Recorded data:
□ □ □ □ □ □ □
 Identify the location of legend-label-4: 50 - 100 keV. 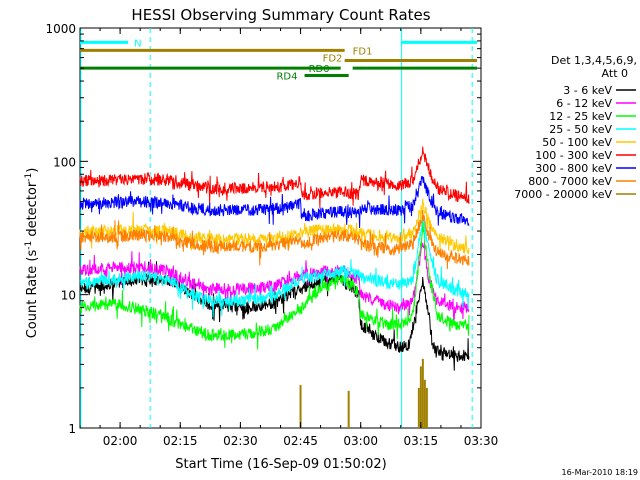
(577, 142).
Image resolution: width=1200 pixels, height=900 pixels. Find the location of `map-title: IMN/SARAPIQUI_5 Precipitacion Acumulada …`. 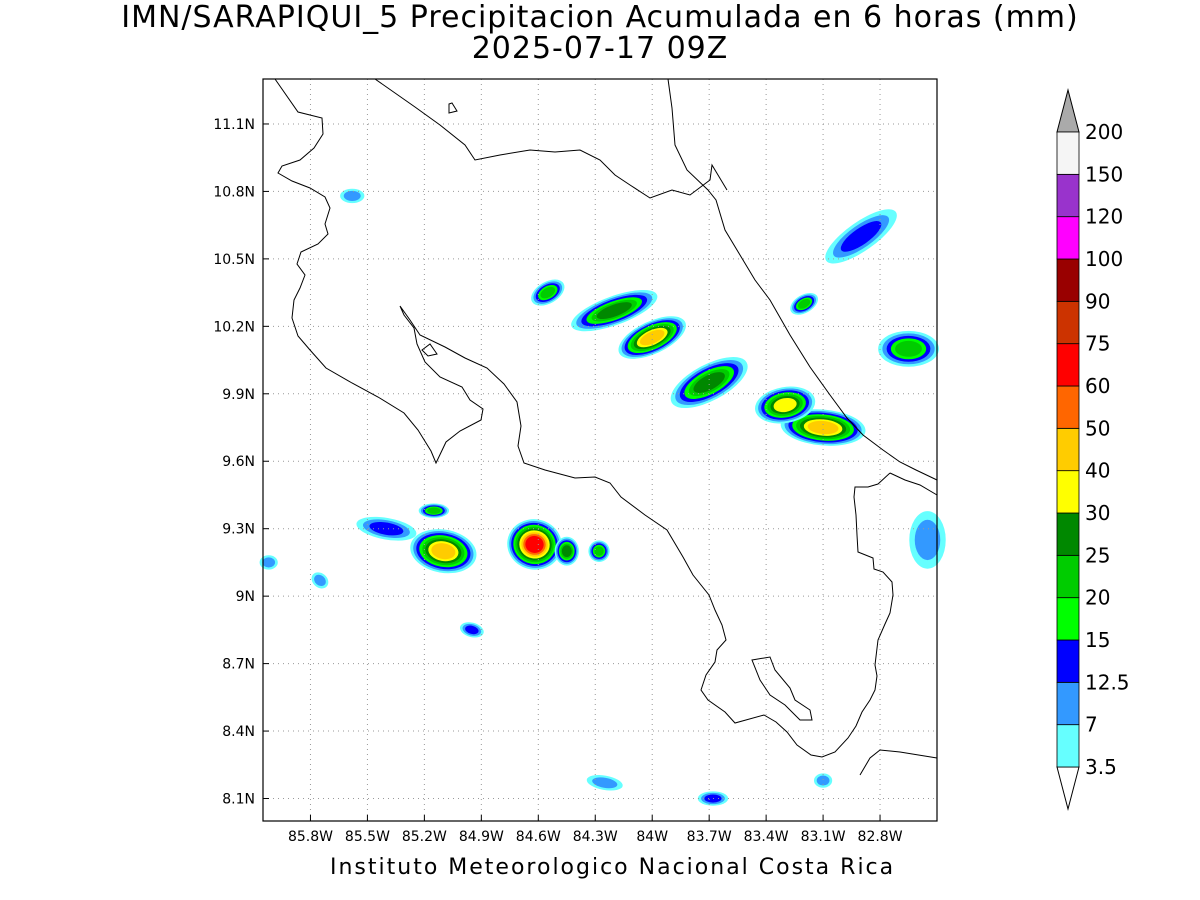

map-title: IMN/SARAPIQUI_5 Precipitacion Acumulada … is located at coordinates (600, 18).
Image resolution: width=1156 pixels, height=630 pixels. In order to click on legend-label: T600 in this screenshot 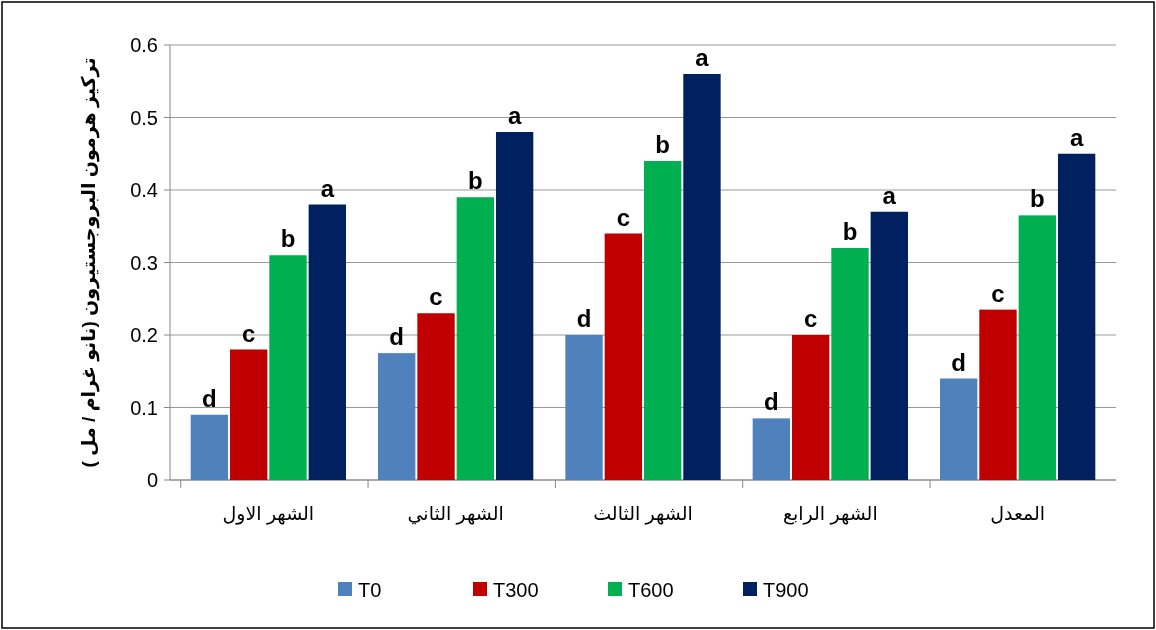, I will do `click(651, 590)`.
□ □ □ □ □ □ □
### TASK DETAILS:
Convert the lines running from the one containing "Image resolution: width=1200" through the one containing "map-title: IMN/SARAPIQUI_5 Precipitacion Acumulada … is", both included, into a JSON list of strings with one string per line, omitting blank lines. Leave the pictures out of the answer.

### RESPONSE:
[
  "Image resolution: width=1200 pixels, height=900 pixels. Find the location of `map-title: IMN/SARAPIQUI_5 Precipitacion Acumulada …`. ",
  "map-title: IMN/SARAPIQUI_5 Precipitacion Acumulada … is located at coordinates (600, 18)."
]